EXERCISE DESCRIPTION:
The job is to output each record exactly as it stands, pictures excluded.
BEGIN EXERCISE INPUTS
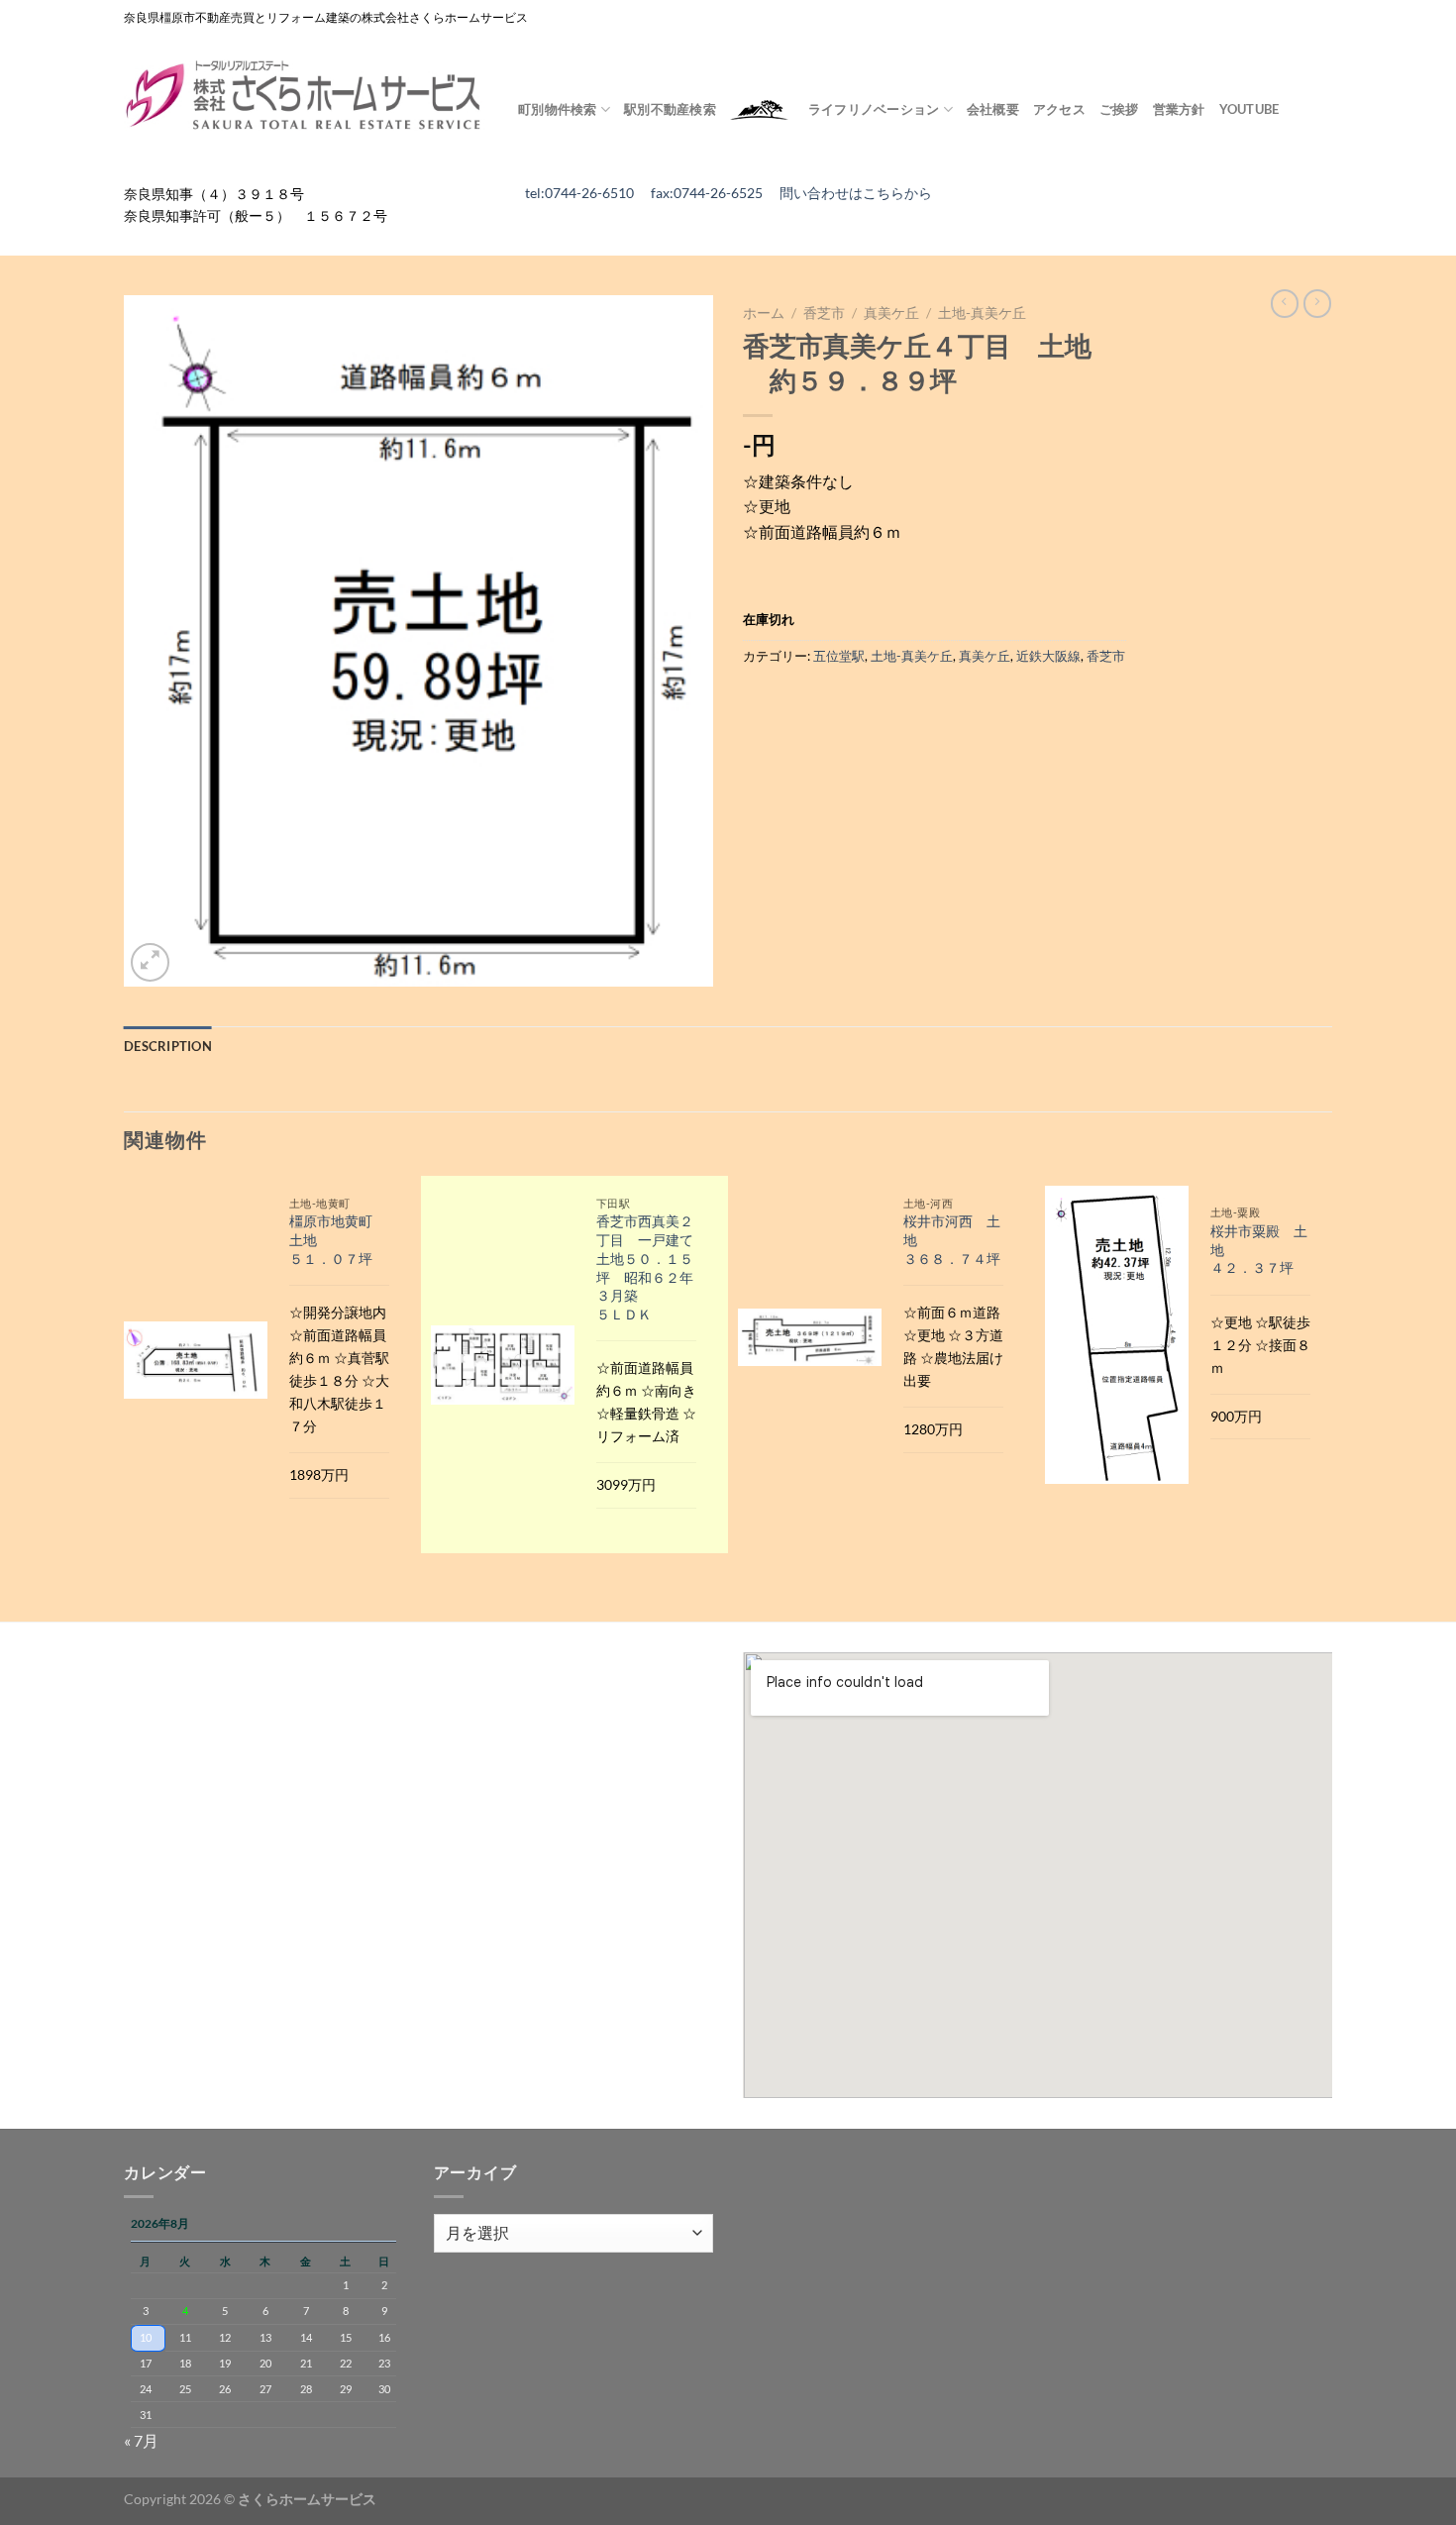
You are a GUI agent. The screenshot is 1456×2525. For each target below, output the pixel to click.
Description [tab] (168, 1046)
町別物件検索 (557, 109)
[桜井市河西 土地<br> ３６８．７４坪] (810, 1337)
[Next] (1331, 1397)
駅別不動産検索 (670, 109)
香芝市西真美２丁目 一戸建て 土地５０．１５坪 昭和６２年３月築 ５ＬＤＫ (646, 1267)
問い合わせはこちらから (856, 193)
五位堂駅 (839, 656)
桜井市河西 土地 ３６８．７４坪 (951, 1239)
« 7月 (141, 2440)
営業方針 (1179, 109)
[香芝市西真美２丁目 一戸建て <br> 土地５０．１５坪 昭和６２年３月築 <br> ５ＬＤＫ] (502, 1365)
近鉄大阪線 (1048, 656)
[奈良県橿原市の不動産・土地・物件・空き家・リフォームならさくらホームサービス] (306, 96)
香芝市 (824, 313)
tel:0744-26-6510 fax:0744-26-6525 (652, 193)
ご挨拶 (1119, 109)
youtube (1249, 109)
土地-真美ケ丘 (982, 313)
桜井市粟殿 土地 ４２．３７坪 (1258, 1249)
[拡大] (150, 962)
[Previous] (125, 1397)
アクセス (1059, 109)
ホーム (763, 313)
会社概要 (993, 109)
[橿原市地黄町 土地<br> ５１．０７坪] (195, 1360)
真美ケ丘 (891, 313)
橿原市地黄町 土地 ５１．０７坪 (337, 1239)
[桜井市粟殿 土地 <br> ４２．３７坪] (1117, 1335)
END EXERCISE INPUTS
RESPONSE TO THIS TASK:
You are a GUI agent. The screenshot is 1456×2525. For each target below, output the pixel to click.
Description [tab] (168, 1046)
町別物件検索 (557, 109)
[桜井市河西 土地<br> ３６８．７４坪] (810, 1337)
[Next] (1331, 1397)
駅別不動産検索 (670, 109)
香芝市西真美２丁目 一戸建て 土地５０．１５坪 昭和６２年３月築 ５ＬＤＫ (646, 1267)
問い合わせはこちらから (856, 193)
五位堂駅 (839, 656)
桜井市河西 土地 ３６８．７４坪 (951, 1239)
« 7月 (141, 2440)
営業方針 (1179, 109)
[香芝市西真美２丁目 一戸建て <br> 土地５０．１５坪 昭和６２年３月築 <br> ５ＬＤＫ] (502, 1365)
近鉄大阪線 (1048, 656)
[奈良県橿原市の不動産・土地・物件・空き家・リフォームならさくらホームサービス] (306, 96)
香芝市 (824, 313)
tel:0744-26-6510 fax:0744-26-6525 (652, 193)
ご挨拶 (1119, 109)
youtube (1249, 109)
土地-真美ケ丘 (982, 313)
桜井市粟殿 土地 ４２．３７坪 (1258, 1249)
[拡大] (150, 962)
[Previous] (125, 1397)
アクセス (1059, 109)
ホーム (763, 313)
会社概要 (993, 109)
[橿原市地黄町 土地<br> ５１．０７坪] (195, 1360)
真美ケ丘 (891, 313)
橿原市地黄町 土地 ５１．０７坪 (337, 1239)
[桜井市粟殿 土地 <br> ４２．３７坪] (1117, 1335)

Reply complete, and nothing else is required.